おはよう、こんにちは、こんばんは。はじめまして、久しぶり、さようなら。とっても清々しい天気の良い朝ですね。とっても、晴れ晴れとした良い天気ですね。今日は月が綺麗に出ている良い夜ですね。雨が降って残念です。嫌な天気になっちゃいましたね。夜の雨はしとしとと陰鬱な気分になりますね。いえいえいえいえ。そんなことはな」
「ちょっと待て、ちょっと待て、悪いが今日のワタシは忙しい。君の愉快なおしゃべりに付き合っている暇はないのだ。残念無念また来週だ。ってことで、来週来るよ。来週で、ちょうど残り4ヶ月で完成になるからね。取り立てにやって来るよ。それでは、今回はヨリシロと剣士の剣もついでに貰って去るとしよう。ワタシはいま、イロシロと言う剣を作っているんだ。そいつの参考にでもさせてもらうよ。さようなら。」
「全く全く、私がしゃべっていると言うのに勝手だな。
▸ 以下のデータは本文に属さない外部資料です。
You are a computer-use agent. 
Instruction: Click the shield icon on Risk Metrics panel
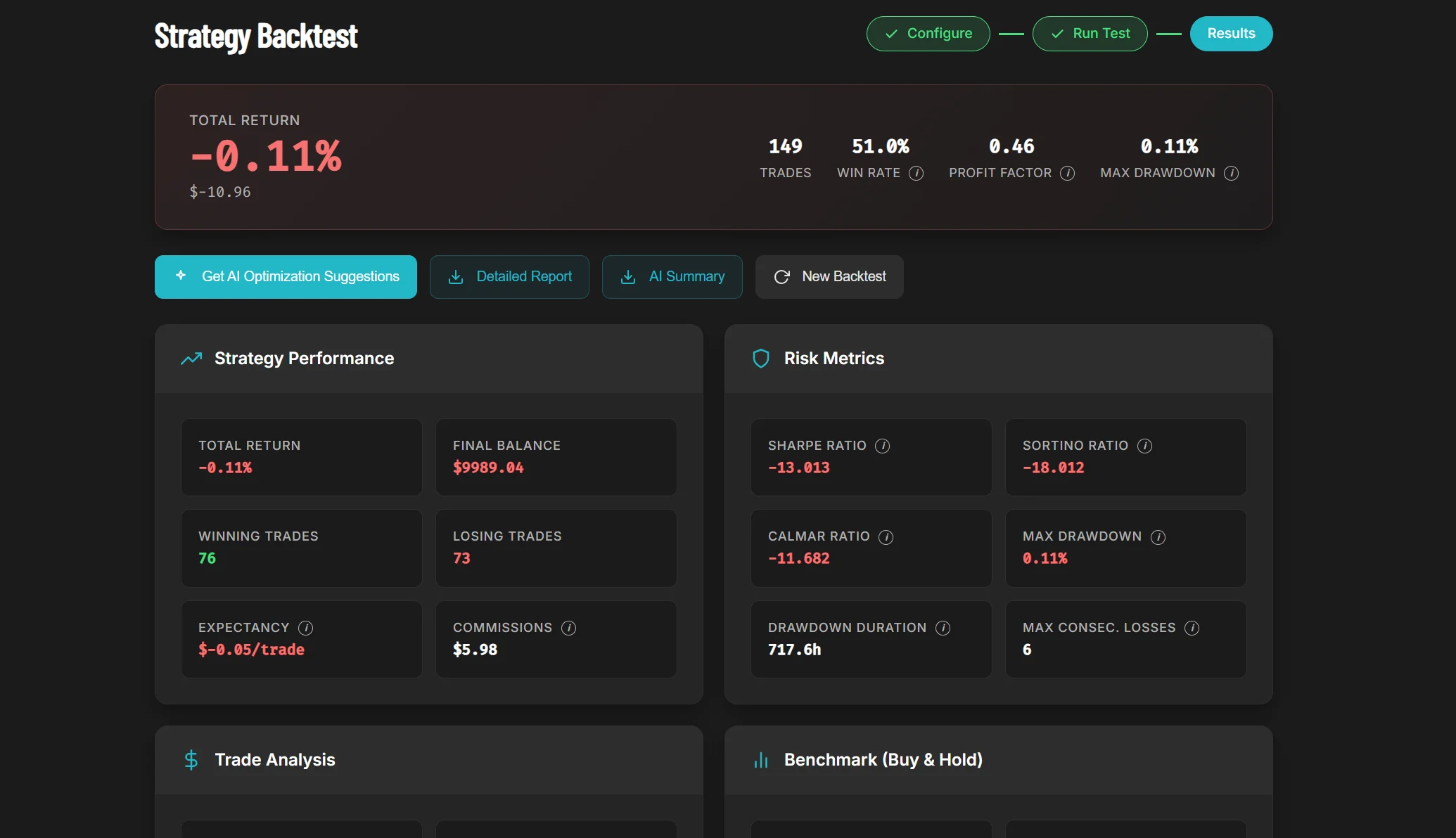point(760,359)
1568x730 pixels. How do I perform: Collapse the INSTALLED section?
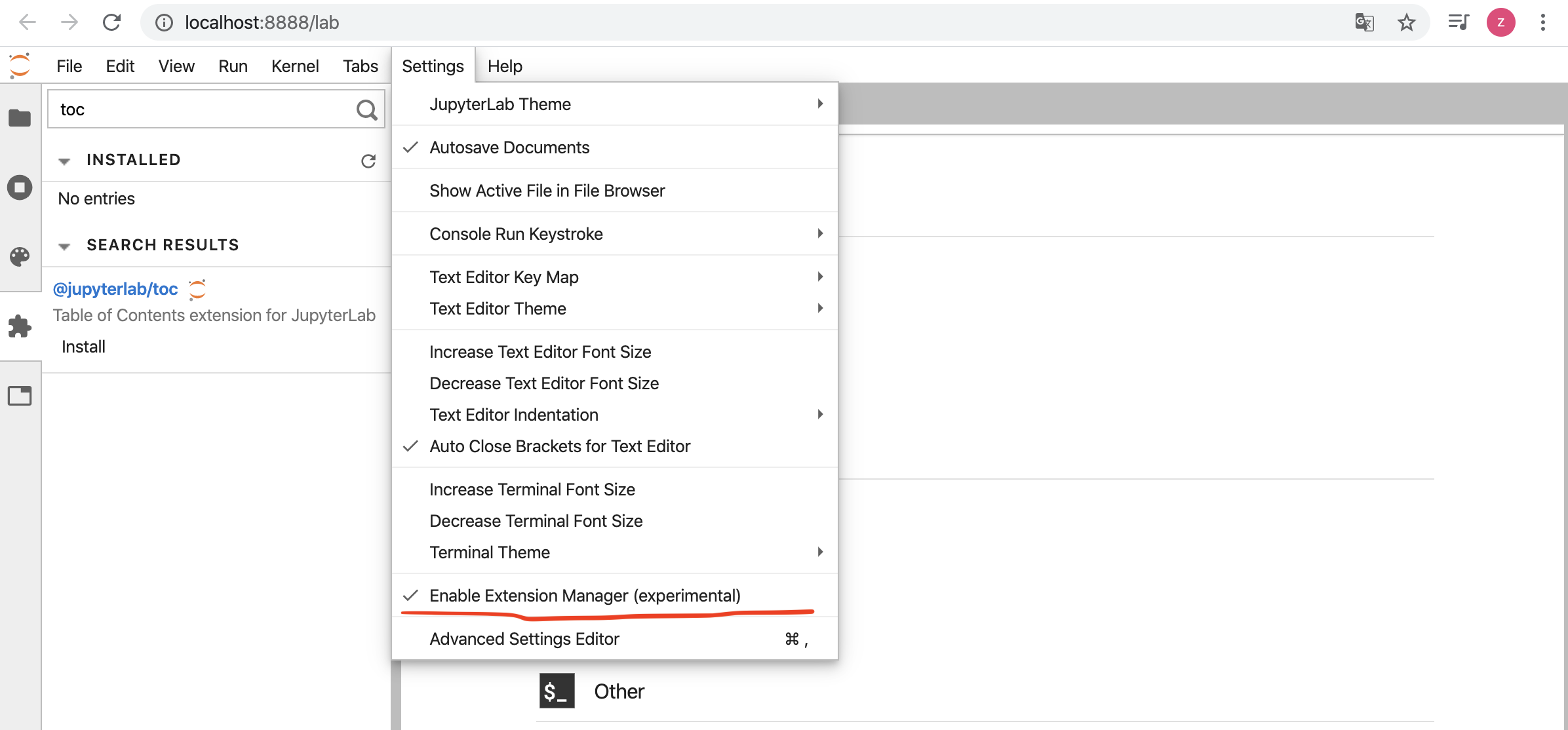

勝手な人だよ。大嫌いだ。というより、剣士さん。剣とられちゃったね。もう剣士とは言えないね。けど、私は剣士さんと呼ぶよ。そもそも名前知らないし、知るすべもないからね。教えてもらったところで私は聞かないんだけど。そんなことはどうでもいいや。どうにでもなる。これから敵に襲われたらどうするか。真剣に考えないといけないね。って、話しかけてるんだけど、きいてるの?聞いてないか、聞こえてないか、聞こえていても理解できないか。仕方ない。しかたがないから、私が考えてあげるよ。惚れた弱味に漬け込まれてあげるよ。楽しい。楽しい。楽しいよ。」
剣士は沈黙したまま、さっきまで剣が落ちていた場所をじっと見つめていた。とても悲しい気持ちになったが、それを表現する言葉を剣士は知らなかった。
そんな剣士の隣で、ラクラクは楽しそうに何かを語っていた。もちろん、剣士には聞こえない。